-
Notifications
You must be signed in to change notification settings - Fork 127
Description
What are you really trying to do?
I have a long running workflow that uses workflow.uuid4
to set an ID for a child workflow, then sleeps. I modified the retry policy of an activity and set initial_interval
with workflow.random().randint
. The modified activity is called before the child workflow is started. I deployed the new workflow.
Describe the bug
All the running workflows failed with [TMPRL1100] Nondeterminism
error after they woke up from the sleep. All the errors were complaining about the ID of the child workflow. Example error message:
[TMPRL1100] Nondeterminism error: Child workflow id of scheduled event 'child_workflow_6bfd6073-2403-413f-acc3-7090cf837d0a' does not match child workflow id of command 'child_workflow_96a033ac-6730-4f6d-abfd-60732403113f
If I make any other change in the retry policy, e.g., changing initial_interval
from one number to another, I don't get the above error. It only happens, if a workflow.random()
function call is added.
Minimal Reproduction
I managed to reproduce the issue with the simple workflow code below.
- Deploy the worker
- Start the workflow
- Uncomment
workflow.random().randint
- Re-deploy the worker
- After workflow wakes up it dies with non-determinism error
I also got the same error with other random functions, e.g., workflow.random().uniform
. However, just adding workflow.random()
doesn't cause workflow fail with non-determinism.If workflow.uuid4
is called BEFORE workflow.random().randint
, then the workflow doesn't fail with non-determinism after workflow.random().randint
was added.
from datetime import timedelta
from temporalio import workflow
@workflow.defn
class ChildWorkflowUuid:
@workflow.run
async def run(self) -> str:
return workflow.info().workflow_id
@workflow.defn
class WorkflowUuid:
@workflow.run
async def run(self) -> str:
# IF CHILD ID IS SET HERE, THE WORKFLOW COMPLETES WITHOUT ANY ERRORS AFTER ADDING `workflow.random().randint(1, 5)`
# child_workflow_id = str(workflow.uuid4())

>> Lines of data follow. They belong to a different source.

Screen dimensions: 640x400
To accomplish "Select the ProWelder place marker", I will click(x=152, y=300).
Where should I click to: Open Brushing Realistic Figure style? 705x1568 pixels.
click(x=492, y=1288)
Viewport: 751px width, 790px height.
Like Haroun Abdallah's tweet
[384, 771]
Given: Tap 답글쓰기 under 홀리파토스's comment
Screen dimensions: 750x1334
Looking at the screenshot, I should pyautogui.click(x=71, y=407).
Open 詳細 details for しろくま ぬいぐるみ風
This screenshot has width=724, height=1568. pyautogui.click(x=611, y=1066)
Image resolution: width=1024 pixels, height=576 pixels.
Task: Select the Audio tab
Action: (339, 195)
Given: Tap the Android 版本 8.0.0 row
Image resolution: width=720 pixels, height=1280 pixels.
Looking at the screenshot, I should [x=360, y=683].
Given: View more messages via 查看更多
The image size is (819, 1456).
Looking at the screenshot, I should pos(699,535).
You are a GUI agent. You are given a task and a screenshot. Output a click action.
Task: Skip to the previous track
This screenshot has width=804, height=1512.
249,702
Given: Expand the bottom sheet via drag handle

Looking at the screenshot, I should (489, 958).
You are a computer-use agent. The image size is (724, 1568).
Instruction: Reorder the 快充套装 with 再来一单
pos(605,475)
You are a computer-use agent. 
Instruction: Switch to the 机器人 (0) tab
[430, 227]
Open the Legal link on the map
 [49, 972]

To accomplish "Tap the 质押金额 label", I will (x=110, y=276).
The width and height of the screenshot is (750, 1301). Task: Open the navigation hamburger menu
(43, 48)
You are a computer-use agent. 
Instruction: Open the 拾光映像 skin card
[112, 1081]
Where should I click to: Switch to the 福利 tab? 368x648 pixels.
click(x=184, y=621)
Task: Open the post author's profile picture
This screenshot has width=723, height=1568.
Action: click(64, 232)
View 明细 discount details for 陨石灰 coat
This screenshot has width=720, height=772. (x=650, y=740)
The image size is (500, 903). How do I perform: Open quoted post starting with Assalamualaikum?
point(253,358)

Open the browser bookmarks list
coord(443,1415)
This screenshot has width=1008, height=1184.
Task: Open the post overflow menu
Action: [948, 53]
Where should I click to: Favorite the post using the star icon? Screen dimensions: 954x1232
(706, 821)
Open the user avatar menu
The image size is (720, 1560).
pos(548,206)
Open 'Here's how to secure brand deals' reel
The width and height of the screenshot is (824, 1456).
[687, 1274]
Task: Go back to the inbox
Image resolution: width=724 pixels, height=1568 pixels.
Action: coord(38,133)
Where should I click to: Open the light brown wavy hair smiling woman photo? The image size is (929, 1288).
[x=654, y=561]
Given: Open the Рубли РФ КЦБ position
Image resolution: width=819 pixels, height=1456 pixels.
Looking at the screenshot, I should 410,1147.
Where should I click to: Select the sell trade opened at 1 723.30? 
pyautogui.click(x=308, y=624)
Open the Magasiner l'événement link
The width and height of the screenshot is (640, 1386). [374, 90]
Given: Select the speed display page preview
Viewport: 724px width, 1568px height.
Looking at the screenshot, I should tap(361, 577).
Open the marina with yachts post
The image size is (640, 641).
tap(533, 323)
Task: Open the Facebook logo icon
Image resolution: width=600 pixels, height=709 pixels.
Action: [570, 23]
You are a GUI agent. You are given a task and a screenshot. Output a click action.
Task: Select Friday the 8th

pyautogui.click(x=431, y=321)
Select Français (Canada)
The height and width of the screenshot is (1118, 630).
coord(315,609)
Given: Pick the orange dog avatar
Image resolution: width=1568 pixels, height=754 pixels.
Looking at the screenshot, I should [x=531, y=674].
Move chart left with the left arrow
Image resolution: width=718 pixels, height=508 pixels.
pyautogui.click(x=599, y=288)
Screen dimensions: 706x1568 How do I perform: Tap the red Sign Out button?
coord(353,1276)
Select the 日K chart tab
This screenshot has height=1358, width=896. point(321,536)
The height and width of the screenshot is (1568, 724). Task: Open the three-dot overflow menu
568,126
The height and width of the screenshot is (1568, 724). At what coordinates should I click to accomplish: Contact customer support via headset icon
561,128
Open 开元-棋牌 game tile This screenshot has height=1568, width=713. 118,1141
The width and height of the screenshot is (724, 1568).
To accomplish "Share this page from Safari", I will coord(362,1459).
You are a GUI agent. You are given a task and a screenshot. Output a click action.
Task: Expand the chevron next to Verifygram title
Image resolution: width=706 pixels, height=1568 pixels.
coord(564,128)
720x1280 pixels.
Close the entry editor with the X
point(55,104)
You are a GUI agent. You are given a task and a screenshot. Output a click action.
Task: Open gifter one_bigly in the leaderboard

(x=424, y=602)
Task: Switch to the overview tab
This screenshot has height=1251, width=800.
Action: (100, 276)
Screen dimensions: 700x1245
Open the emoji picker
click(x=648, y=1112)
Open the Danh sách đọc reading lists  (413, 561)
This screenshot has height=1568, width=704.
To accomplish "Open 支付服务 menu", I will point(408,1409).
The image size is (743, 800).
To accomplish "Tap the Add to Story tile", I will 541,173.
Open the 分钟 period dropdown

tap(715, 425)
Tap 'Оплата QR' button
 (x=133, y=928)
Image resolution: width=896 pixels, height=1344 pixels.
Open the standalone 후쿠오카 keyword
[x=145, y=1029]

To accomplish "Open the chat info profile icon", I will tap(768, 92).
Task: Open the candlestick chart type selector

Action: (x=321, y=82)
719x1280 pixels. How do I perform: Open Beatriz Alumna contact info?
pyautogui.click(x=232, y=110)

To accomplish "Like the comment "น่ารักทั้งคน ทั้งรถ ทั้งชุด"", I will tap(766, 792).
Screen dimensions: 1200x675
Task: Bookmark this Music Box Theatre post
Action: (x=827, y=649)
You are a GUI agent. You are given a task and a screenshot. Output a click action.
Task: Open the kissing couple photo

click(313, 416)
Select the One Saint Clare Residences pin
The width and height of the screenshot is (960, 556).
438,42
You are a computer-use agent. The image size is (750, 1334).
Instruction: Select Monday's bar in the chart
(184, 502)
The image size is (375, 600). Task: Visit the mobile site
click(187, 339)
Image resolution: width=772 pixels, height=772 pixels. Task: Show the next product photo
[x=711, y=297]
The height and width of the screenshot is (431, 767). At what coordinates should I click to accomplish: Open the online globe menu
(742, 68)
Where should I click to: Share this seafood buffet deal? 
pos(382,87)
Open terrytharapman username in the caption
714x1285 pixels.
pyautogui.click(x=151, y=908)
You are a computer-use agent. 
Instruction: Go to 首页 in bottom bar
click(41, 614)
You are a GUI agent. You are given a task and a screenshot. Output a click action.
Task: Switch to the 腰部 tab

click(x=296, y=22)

# UNCOMMENT `workflow.random().randint(1, 5)` WHILE WORKFLOW IS SLEEPING (just `workflow.random()` does not cause non-determinism error)
# workflow.random().randint(1, 5)
# IF CHILD ID IS SET HERE, WORKFLOW FAILS WITH
# [TMPRL1100] Nondeterminism error: Child workflow id of scheduled event '0d4bdc56-4950-4478-94ad-076b61f06fb1' does not match child workflow id of command 'ab05243a-0d4b-4c56-8950-547854ad076b
child_workflow_id = str(workflow.uuid4())
child_workflow_uuid = await workflow.execute_child_workflow(
ChildWorkflowUuid.run,
id=child_workflow_id,
)
await workflow.sleep(timedelta(seconds=30))
return child_workflow_uuid
Environment/Versions
- OS and processor: M1 Mac Pro and x86 Linux
- Temporal Version: 1.17.0
- Are you using Docker or Kubernetes or building Temporal from source: no
Additional context
I am not sure if this is a bug or expected behaviour. I assumed that workflow.uuid4
seed only depends on the run ID, which should be unchanged after the workflow was modified.